==== DATA TO USE ====
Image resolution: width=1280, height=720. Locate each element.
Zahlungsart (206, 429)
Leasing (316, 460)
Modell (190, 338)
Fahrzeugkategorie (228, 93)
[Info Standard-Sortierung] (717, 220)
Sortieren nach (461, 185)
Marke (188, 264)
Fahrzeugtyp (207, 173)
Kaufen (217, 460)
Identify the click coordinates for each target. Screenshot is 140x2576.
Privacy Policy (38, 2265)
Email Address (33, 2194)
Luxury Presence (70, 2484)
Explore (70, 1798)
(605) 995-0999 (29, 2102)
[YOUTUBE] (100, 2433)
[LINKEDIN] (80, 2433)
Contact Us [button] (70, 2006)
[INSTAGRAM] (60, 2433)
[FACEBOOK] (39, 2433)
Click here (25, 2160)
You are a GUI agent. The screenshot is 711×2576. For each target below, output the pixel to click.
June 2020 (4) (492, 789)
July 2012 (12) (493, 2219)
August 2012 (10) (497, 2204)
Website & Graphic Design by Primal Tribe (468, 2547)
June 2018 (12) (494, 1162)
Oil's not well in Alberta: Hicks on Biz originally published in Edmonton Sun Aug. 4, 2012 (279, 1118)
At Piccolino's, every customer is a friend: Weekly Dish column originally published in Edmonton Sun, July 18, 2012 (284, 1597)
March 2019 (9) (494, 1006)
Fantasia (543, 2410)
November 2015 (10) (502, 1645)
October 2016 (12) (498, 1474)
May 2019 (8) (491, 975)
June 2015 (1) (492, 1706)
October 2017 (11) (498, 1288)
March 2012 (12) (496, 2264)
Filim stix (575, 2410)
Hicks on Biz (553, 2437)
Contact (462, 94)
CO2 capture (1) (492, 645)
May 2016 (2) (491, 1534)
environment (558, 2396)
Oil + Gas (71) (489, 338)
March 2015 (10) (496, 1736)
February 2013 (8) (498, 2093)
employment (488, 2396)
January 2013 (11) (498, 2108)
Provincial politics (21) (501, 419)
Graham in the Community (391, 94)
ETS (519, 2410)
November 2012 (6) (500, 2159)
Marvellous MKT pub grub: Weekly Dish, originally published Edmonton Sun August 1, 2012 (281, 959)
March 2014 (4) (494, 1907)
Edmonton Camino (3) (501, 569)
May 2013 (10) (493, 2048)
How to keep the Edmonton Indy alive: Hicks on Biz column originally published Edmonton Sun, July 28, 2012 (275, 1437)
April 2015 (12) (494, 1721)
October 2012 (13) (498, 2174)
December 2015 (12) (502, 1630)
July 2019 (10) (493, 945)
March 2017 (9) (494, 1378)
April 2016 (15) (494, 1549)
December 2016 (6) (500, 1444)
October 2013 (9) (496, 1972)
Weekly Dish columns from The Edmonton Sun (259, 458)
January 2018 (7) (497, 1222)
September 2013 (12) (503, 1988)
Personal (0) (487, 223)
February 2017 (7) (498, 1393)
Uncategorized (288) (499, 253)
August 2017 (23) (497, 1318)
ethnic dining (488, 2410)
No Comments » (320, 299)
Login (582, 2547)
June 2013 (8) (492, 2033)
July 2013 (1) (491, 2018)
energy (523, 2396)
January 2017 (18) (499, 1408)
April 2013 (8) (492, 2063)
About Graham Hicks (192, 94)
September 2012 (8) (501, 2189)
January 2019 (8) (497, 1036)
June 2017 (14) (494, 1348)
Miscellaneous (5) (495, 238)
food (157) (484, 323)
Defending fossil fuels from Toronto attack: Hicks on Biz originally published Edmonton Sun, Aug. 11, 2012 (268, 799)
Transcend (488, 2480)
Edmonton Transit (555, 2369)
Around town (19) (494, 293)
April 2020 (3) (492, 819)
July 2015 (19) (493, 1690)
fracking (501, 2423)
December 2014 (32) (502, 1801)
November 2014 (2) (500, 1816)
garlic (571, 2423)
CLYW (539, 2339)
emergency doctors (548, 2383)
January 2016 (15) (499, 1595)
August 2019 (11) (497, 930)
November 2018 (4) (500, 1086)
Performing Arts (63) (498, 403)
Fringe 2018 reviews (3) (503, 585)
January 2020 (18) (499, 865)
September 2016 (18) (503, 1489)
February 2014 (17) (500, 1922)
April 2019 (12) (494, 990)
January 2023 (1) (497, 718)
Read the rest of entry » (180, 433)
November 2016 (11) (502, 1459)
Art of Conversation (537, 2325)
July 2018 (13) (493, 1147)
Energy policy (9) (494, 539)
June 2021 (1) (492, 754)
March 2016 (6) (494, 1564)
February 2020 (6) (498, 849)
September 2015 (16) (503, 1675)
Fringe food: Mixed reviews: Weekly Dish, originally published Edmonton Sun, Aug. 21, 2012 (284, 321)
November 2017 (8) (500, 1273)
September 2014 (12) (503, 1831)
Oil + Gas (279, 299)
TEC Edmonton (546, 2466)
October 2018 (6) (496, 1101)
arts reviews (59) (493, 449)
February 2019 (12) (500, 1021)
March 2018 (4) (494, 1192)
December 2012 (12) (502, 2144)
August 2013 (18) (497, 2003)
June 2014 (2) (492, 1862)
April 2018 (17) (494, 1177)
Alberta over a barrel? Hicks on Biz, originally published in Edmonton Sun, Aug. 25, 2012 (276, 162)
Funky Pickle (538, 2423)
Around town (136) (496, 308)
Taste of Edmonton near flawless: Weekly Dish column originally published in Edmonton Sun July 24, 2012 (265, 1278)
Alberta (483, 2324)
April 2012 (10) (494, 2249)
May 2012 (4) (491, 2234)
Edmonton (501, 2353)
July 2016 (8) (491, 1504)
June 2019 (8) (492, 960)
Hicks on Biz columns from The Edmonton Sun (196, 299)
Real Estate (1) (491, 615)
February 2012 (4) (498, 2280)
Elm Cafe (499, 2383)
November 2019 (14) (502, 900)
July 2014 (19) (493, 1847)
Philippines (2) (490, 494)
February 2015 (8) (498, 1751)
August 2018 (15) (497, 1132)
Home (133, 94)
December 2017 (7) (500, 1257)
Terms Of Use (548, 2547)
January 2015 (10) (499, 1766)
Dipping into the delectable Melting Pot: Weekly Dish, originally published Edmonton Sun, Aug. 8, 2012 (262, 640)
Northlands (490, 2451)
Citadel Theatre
====
## WORK TO BE COMPLETED:
Go through the listing above and locate each line that holds the word "from". Copy those lines.

## EXERCISE RESULT:
Weekly Dish columns from The Edmonton Sun (259, 458)
Defending fossil fuels from Toronto attack: Hicks on Biz originally published Edmonton Sun, Aug. 11, 2012 (268, 799)
Hicks on Biz columns from The Edmonton Sun (196, 299)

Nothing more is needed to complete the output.